[Task to carry out]: Replace "Bayii" with "Bayi" in everything from the line containing "Rehau Pencere Bayii (811, 957)" down to the line containing "Wedding dresses (715, 1654)", and write out only those lines with nothing else changed.

Saved data entries

↓↓↓

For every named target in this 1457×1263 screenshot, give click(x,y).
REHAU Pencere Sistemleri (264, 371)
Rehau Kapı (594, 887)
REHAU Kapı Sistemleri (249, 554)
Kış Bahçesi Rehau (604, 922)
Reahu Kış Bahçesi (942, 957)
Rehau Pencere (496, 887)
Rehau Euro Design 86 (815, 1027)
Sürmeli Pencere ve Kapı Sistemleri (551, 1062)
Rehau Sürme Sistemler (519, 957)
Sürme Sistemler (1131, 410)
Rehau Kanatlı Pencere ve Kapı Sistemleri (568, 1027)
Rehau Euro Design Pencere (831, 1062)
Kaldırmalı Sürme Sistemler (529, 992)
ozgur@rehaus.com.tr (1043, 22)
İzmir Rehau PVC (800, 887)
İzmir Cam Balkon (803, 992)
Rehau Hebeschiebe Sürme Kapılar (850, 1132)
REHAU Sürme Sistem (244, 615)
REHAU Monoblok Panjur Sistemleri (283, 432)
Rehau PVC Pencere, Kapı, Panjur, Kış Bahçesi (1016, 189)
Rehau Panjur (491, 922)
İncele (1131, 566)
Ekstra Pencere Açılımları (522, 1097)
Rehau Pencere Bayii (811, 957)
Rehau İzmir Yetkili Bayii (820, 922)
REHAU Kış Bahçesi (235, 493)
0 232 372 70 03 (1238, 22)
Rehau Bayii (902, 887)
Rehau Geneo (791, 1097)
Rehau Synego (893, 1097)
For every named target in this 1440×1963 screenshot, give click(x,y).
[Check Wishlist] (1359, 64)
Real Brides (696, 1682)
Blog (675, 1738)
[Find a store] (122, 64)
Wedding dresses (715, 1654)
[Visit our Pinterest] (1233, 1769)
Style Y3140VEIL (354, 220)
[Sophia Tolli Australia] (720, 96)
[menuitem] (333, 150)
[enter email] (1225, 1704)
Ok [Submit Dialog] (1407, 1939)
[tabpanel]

↑↑↑

[Answer to this exercise]:
Rehau Pencere Bayi (811, 957)
Rehau İzmir Yetkili Bayi (820, 922)
REHAU Kış Bahçesi (235, 493)
0 232 372 70 03 (1238, 22)
Rehau Bayi (902, 887)
Rehau Geneo (791, 1097)
Rehau Synego (893, 1097)
For every named target in this 1440×1963 screenshot, give click(x,y).
[Check Wishlist] (1359, 64)
Real Brides (696, 1682)
Blog (675, 1738)
[Find a store] (122, 64)
Wedding dresses (715, 1654)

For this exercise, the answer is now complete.